====== Given data

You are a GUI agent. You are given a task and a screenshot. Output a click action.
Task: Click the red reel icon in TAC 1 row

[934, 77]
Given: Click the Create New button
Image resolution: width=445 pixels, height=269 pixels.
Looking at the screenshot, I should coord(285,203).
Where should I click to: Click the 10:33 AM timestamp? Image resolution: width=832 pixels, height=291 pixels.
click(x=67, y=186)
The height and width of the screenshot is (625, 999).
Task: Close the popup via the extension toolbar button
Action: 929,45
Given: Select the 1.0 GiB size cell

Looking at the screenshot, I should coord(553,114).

============

- Your assignment
Beginning with the line containing "Where should I", repeat each line of the listing above, exactly, through the last one, and stop there.

- Result of this task
Where should I click to: Click the 10:33 AM timestamp? Image resolution: width=832 pixels, height=291 pixels.
click(x=67, y=186)
The height and width of the screenshot is (625, 999).
Task: Close the popup via the extension toolbar button
Action: 929,45
Given: Select the 1.0 GiB size cell

Looking at the screenshot, I should coord(553,114).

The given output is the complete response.